- _Extracted text_
I have a strange issue that I cant resolve or find the answer to.
I've defined my own validator:
@Component
public class SingleInstanceValidator implements ConstraintValidator<SingleInstanceRule, Plan> {
@Autowired(required = true)
private UserService userService;
...
}
Without the @Valid annotation I cant get the injection to work and instead need to inject like this.
@Component
public class SingleInstanceValidator implements ConstraintValidator<SingleInstanceRule, Plan> {
@Autowired(required = true)
private UserService userService;
@Override
public void initialize(SingleInstanceRule singleInstanceRule) {
SpringBeanAutowiringSupport.processInjectionBasedOnCurrentContext(this);
}
...
}
This worked to make it inject the UserService. However, with this solution I could not get @ExceptionHandler to work and the injection would also fail in our tests.
With @Valid I can make both the injection and @ExceptionHandler to function properly (catching BindException.class)

- _Work item_
Answer these questions from the validator post:
(a) What interface does SingleInstanceValidator implement?
(b) What call was put inside the initialize method to get the UserService injected?
(c) With @Valid in use, what exception class is caught for @ExceptionHandler?
Rely on the validator post alone.

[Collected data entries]
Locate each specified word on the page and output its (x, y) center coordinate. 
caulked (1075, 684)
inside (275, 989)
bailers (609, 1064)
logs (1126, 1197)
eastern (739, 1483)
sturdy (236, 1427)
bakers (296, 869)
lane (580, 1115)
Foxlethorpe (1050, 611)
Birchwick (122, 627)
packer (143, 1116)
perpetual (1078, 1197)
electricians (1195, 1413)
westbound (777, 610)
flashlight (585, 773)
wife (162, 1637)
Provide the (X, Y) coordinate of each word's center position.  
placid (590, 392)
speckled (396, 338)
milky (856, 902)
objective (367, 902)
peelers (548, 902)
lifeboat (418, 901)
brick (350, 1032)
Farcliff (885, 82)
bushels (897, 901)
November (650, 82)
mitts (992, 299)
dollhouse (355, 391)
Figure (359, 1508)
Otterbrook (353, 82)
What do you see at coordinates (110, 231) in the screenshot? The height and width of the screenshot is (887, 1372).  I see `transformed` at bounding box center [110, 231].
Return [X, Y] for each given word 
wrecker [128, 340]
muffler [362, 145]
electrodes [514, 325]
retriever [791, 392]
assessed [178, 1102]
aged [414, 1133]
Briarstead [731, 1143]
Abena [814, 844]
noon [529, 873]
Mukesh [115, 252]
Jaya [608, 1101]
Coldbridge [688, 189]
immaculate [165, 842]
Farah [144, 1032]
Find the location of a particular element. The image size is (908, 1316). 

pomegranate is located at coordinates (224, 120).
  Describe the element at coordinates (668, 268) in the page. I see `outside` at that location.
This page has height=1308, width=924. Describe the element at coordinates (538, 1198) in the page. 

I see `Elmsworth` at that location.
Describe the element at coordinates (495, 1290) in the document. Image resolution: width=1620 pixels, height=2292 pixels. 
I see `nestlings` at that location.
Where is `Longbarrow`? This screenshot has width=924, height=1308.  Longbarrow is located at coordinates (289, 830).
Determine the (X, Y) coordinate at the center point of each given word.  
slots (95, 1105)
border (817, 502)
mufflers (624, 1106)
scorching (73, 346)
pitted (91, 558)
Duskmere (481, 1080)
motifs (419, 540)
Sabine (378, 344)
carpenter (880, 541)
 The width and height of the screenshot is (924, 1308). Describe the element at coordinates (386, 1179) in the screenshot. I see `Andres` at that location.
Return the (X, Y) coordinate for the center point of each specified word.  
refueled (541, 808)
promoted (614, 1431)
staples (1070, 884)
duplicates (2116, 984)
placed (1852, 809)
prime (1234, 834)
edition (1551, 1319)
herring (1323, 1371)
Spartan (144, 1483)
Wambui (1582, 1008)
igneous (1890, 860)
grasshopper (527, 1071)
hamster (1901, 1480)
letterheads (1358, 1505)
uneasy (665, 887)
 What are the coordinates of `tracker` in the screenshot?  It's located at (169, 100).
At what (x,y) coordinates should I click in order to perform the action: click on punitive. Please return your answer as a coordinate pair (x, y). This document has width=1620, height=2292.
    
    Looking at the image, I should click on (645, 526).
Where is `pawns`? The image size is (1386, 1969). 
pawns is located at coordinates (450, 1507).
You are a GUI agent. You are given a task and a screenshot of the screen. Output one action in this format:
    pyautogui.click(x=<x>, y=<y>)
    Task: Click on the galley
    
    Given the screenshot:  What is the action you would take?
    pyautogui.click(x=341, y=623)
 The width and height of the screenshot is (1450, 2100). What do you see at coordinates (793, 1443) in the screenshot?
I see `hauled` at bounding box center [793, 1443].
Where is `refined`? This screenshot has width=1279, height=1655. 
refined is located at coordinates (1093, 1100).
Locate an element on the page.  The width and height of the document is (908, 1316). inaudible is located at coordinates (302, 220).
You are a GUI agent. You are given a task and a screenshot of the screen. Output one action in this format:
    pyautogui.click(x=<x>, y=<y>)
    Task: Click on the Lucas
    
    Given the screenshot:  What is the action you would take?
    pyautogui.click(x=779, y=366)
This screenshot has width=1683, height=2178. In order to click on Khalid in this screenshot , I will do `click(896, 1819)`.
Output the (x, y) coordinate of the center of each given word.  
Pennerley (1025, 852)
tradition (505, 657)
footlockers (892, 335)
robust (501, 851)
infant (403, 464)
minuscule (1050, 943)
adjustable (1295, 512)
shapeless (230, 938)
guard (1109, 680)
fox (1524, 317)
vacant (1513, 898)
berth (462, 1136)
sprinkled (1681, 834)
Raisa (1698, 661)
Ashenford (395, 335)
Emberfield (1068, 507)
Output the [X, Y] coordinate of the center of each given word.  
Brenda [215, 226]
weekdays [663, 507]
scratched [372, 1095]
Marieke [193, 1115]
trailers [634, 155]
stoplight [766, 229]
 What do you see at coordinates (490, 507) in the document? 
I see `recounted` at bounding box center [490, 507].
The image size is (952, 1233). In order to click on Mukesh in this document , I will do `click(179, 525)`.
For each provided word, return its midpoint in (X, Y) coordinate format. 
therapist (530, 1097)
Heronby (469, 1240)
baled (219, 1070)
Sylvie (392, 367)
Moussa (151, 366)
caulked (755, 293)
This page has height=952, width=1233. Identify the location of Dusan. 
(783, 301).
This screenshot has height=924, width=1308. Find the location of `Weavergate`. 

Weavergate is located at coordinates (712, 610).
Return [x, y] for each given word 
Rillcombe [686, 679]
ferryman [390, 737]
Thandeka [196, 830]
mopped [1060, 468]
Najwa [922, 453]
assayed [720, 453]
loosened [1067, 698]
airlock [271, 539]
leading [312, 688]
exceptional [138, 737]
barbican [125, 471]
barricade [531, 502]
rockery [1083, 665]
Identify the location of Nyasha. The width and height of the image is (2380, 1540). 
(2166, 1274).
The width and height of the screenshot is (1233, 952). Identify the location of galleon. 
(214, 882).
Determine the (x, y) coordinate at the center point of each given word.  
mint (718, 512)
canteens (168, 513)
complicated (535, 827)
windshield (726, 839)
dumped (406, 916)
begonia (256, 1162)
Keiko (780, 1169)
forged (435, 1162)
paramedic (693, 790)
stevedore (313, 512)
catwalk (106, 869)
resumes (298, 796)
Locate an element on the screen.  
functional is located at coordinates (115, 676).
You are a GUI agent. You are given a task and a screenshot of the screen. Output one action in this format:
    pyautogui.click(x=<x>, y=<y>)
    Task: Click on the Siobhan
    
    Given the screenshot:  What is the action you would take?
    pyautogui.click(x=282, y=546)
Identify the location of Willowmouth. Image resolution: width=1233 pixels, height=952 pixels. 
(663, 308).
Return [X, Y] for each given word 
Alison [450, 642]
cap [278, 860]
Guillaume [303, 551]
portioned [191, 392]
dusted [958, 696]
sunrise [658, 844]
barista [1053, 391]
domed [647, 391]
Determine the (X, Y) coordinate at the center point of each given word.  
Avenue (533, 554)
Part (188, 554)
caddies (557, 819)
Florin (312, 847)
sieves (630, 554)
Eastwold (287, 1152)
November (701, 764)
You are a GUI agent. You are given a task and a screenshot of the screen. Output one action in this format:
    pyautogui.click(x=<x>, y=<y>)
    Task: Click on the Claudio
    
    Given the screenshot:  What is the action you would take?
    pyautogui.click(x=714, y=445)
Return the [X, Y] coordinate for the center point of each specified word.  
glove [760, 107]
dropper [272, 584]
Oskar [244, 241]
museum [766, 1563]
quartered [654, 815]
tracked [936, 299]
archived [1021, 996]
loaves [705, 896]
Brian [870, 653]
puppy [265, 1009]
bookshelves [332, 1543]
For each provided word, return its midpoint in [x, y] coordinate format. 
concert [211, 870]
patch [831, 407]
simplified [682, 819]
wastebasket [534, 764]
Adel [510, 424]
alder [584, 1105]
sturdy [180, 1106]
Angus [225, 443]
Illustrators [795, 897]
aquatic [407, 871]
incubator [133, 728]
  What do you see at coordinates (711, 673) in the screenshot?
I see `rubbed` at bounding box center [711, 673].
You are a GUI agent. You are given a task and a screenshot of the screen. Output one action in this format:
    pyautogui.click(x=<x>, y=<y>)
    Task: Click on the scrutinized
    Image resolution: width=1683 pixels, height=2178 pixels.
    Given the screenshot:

- _Written answer_
(a) ConstraintValidator<SingleInstanceRule, Plan>
(b) SpringBeanAutowiringSupport.processInjectionBasedOnCurrentContext(this);
(c) BindException.class